### What the exercise asks
Output only the lines of the entries that follow, starting at the one with "Warranty (1114, 977)" and running down to the one with "[Enviar a mensagem por email] (660, 604)", both included and unchanged.
_ _ _ _ _ _ _
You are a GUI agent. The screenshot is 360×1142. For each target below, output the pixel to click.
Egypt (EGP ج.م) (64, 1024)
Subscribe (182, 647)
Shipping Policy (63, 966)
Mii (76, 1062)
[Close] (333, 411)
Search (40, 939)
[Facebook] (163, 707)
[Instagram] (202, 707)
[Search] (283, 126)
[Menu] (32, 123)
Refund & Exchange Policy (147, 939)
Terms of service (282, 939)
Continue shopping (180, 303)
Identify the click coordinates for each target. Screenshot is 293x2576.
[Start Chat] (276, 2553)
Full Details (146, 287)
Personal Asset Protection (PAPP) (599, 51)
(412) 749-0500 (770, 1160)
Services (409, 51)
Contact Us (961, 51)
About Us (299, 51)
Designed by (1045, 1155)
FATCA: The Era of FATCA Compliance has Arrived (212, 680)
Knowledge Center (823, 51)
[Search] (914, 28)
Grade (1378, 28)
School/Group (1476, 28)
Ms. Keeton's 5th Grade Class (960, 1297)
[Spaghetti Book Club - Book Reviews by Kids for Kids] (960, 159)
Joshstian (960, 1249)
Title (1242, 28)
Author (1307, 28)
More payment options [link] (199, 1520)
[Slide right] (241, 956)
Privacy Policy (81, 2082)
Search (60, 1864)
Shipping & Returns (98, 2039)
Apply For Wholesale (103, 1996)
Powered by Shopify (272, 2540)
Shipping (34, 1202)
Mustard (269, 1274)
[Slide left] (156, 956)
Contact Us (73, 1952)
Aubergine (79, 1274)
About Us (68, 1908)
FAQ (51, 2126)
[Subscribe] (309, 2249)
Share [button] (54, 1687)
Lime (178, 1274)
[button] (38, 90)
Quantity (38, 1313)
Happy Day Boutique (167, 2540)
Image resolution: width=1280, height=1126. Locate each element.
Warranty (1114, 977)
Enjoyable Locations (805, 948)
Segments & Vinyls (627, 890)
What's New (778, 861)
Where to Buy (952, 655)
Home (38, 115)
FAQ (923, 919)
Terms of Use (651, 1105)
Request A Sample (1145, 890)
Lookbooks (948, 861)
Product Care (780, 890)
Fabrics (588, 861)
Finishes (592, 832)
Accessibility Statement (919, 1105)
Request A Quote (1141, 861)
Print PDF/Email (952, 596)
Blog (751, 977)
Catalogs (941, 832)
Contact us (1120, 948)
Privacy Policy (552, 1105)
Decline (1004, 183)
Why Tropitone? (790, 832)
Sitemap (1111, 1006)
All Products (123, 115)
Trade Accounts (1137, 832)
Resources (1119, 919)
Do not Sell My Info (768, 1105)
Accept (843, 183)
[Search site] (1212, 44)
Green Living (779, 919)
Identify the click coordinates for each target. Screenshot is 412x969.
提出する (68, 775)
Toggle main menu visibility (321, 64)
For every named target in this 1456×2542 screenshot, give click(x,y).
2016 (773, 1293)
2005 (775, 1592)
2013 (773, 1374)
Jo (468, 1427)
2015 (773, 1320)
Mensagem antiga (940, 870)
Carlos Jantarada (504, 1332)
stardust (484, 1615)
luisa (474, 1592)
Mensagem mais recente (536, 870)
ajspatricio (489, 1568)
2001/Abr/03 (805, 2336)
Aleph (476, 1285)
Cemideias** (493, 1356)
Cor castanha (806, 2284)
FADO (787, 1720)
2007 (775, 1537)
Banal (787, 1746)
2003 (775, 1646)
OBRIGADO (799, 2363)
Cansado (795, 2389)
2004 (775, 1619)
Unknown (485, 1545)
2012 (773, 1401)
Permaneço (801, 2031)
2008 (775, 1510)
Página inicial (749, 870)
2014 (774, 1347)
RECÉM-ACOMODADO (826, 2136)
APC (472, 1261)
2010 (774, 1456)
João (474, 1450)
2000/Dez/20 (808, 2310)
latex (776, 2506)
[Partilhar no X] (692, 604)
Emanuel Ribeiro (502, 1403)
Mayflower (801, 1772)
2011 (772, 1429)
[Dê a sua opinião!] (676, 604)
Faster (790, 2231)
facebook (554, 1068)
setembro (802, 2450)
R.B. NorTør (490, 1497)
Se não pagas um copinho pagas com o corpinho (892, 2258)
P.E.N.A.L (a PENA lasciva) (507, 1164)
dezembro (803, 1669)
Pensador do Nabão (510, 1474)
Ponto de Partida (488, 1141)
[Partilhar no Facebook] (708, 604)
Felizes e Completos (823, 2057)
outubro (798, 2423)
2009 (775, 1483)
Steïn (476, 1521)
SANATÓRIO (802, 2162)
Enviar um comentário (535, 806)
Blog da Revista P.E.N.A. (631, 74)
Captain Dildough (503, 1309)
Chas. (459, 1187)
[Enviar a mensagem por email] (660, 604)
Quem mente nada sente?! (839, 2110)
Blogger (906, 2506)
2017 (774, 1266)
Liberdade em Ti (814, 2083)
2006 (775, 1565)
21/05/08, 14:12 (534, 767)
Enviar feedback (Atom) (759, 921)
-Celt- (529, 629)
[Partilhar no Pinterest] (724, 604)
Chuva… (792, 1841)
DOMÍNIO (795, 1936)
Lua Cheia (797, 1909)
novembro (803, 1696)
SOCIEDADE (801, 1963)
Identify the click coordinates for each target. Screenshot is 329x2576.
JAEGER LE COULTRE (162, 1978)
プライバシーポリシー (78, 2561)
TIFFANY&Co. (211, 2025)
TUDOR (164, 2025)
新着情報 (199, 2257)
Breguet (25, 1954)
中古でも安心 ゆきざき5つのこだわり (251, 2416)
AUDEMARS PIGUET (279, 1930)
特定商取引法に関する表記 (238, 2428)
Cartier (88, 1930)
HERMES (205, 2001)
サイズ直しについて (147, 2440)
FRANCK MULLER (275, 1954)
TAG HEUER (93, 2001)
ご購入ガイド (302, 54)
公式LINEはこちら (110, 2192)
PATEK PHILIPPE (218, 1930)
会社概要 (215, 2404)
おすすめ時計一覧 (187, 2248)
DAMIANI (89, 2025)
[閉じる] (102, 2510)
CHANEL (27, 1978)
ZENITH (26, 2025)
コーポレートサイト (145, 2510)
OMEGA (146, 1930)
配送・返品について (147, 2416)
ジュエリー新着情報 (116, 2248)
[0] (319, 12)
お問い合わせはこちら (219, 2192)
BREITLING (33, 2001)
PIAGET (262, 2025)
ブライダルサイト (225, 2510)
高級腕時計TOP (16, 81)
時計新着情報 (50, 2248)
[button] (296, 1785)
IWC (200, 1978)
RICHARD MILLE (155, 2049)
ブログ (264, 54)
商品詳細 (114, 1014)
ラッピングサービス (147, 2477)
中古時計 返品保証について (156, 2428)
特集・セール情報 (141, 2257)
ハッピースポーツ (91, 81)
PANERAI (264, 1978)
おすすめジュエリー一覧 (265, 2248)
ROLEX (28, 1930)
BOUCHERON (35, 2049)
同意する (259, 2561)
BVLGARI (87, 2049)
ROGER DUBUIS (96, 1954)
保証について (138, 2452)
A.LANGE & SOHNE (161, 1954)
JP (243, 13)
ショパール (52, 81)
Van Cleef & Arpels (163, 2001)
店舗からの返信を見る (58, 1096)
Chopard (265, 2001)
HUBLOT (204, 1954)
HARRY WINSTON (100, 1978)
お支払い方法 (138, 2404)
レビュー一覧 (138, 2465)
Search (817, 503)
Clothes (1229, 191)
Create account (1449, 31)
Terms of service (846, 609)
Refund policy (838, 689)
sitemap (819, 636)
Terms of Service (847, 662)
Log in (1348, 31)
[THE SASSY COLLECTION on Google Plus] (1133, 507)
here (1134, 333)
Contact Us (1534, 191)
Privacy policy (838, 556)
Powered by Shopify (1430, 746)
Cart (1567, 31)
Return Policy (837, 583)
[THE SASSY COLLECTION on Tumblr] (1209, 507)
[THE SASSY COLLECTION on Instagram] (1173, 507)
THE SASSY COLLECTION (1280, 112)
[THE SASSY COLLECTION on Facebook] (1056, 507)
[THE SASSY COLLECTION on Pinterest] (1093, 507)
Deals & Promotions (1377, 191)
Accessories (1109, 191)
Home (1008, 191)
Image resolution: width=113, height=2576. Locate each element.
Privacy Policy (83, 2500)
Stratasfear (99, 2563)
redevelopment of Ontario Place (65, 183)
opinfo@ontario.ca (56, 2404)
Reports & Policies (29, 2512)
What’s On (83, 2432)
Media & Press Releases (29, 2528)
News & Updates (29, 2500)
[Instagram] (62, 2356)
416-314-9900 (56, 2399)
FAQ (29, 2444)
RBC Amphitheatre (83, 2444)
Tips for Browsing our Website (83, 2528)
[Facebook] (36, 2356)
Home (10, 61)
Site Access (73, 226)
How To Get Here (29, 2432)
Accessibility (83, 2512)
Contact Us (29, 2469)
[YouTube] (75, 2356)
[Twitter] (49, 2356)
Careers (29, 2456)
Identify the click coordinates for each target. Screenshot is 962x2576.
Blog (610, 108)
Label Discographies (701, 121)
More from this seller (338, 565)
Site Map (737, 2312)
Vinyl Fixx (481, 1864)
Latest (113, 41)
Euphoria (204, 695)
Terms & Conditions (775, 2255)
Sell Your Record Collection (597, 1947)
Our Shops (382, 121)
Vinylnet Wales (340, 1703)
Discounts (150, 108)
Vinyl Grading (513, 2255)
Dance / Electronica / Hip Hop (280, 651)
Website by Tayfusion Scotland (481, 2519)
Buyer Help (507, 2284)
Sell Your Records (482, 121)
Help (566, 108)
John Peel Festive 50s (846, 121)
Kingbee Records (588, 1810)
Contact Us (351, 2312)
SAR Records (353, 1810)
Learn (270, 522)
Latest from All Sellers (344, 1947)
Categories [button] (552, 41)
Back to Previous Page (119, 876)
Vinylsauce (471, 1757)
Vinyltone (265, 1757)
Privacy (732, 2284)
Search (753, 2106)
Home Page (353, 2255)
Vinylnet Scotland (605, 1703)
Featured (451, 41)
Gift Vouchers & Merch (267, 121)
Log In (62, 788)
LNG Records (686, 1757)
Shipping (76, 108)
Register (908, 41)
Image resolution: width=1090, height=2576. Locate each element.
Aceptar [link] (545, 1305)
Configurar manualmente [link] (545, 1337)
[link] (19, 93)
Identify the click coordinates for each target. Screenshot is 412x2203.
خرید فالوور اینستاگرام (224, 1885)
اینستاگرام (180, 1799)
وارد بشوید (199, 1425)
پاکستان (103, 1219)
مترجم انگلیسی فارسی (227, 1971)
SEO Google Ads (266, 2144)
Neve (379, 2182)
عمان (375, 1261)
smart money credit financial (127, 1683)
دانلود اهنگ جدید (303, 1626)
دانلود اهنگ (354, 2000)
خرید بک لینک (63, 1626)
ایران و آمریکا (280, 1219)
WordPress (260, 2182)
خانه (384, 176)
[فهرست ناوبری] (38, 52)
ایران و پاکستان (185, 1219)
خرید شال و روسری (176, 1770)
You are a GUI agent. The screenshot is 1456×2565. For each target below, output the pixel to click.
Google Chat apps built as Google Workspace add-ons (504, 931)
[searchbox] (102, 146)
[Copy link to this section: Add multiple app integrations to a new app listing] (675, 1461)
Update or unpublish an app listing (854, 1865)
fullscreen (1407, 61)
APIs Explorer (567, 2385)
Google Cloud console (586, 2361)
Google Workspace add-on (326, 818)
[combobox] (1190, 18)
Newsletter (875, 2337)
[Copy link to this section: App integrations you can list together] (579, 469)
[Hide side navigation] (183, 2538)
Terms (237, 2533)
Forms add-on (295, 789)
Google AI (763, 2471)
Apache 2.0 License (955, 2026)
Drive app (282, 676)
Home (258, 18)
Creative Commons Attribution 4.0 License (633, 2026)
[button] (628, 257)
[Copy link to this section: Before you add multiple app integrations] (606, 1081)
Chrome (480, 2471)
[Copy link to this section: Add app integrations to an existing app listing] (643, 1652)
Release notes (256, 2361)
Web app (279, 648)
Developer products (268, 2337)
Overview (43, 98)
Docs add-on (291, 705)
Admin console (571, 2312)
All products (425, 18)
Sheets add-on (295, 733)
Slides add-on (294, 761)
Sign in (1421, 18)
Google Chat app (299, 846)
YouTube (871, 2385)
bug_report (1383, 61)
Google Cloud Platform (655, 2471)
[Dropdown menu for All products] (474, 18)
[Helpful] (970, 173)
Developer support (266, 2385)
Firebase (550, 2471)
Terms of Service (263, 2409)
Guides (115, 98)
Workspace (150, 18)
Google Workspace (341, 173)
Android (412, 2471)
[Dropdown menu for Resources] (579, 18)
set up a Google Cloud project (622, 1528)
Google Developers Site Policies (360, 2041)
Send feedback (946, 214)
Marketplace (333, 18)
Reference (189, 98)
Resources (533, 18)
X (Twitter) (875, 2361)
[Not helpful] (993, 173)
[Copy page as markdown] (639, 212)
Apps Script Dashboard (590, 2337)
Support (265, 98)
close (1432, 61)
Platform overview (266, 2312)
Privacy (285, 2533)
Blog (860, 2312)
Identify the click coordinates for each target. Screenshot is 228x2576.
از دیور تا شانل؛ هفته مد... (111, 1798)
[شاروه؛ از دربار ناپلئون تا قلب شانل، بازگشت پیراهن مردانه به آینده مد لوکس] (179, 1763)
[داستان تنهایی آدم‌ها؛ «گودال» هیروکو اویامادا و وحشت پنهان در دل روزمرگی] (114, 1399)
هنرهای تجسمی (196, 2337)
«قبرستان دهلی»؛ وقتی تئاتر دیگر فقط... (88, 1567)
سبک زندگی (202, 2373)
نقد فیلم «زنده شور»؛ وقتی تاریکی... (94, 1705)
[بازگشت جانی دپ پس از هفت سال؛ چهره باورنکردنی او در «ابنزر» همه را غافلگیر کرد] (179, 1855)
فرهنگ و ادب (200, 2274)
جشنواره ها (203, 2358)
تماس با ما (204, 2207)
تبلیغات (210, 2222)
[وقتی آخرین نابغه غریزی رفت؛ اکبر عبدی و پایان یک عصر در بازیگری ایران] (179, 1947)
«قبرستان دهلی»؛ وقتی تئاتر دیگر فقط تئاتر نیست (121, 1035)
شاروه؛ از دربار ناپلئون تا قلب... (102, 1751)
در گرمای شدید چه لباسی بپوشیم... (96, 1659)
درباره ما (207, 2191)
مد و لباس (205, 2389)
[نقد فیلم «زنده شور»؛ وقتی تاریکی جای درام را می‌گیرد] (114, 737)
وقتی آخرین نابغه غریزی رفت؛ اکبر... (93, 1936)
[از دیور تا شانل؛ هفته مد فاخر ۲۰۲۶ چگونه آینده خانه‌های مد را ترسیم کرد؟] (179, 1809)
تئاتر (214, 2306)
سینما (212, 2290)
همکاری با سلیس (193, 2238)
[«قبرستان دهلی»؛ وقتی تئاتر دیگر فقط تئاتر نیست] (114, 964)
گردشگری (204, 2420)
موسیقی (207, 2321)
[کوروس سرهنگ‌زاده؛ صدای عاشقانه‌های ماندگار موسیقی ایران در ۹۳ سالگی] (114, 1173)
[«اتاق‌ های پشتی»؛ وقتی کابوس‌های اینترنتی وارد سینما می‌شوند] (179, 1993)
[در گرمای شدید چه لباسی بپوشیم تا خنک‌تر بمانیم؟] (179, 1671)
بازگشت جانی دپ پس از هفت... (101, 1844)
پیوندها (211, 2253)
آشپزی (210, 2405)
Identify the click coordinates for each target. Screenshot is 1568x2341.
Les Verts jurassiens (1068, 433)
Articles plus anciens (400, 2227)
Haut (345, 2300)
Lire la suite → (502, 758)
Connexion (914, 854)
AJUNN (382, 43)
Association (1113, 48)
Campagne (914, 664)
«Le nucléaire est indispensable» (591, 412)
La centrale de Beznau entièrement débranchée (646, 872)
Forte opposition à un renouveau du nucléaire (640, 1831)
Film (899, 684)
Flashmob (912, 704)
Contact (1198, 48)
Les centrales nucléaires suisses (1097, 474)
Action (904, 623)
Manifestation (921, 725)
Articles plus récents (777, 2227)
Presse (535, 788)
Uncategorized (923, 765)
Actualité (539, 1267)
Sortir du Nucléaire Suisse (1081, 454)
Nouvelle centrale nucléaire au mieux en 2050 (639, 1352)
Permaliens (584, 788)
_ _ _ _ _ _ _
### Result below
Warranty (1114, 977)
Enjoyable Locations (805, 948)
Segments & Vinyls (627, 890)
What's New (778, 861)
Where to Buy (952, 655)
Home (38, 115)
FAQ (923, 919)
Terms of Use (651, 1105)
Request A Sample (1145, 890)
Lookbooks (948, 861)
Product Care (780, 890)
Fabrics (588, 861)
Finishes (592, 832)
Accessibility Statement (919, 1105)
Request A Quote (1141, 861)
Print PDF/Email (952, 596)
Blog (751, 977)
Catalogs (941, 832)
Contact us (1120, 948)
Privacy Policy (552, 1105)
Decline (1004, 183)
Why Tropitone? (790, 832)
Sitemap (1111, 1006)
All Products (123, 115)
Trade Accounts (1137, 832)
Resources (1119, 919)
Do not Sell My Info (768, 1105)
Accept (843, 183)
[Search site] (1212, 44)
Green Living (779, 919)
Identify the click coordinates for each target. Screenshot is 412x969.
提出する (68, 775)
Toggle main menu visibility (321, 64)
For every named target in this 1456×2542 screenshot, give click(x,y).
2016 (773, 1293)
2005 (775, 1592)
2013 (773, 1374)
Jo (468, 1427)
2015 (773, 1320)
Mensagem antiga (940, 870)
Carlos Jantarada (504, 1332)
stardust (484, 1615)
luisa (474, 1592)
Mensagem mais recente (536, 870)
ajspatricio (489, 1568)
2001/Abr/03 (805, 2336)
Aleph (476, 1285)
Cemideias** (493, 1356)
Cor castanha (806, 2284)
FADO (787, 1720)
2007 (775, 1537)
Banal (787, 1746)
2003 (775, 1646)
OBRIGADO (799, 2363)
Cansado (795, 2389)
2004 (775, 1619)
Unknown (485, 1545)
2012 (773, 1401)
Permaneço (801, 2031)
2008 (775, 1510)
Página inicial (749, 870)
2014 (774, 1347)
RECÉM-ACOMODADO (826, 2136)
APC (472, 1261)
2010 (774, 1456)
João (474, 1450)
2000/Dez/20 (808, 2310)
latex (776, 2506)
[Partilhar no X] (692, 604)
Emanuel Ribeiro (502, 1403)
Mayflower (801, 1772)
2011 (772, 1429)
[Dê a sua opinião!] (676, 604)
Faster (790, 2231)
facebook (554, 1068)
setembro (802, 2450)
R.B. NorTør (490, 1497)
Se não pagas um copinho pagas com o corpinho (892, 2258)
P.E.N.A.L (a PENA lasciva) (507, 1164)
dezembro (803, 1669)
Pensador do Nabão (510, 1474)
Ponto de Partida (488, 1141)
[Partilhar no Facebook] (708, 604)
Felizes e Completos (823, 2057)
outubro (798, 2423)
2009 (775, 1483)
Steïn (476, 1521)
SANATÓRIO (802, 2162)
Enviar um comentário (535, 806)
Blog da Revista P.E.N.A. (631, 74)
Captain Dildough (503, 1309)
Chas. (459, 1187)
[Enviar a mensagem por email] (660, 604)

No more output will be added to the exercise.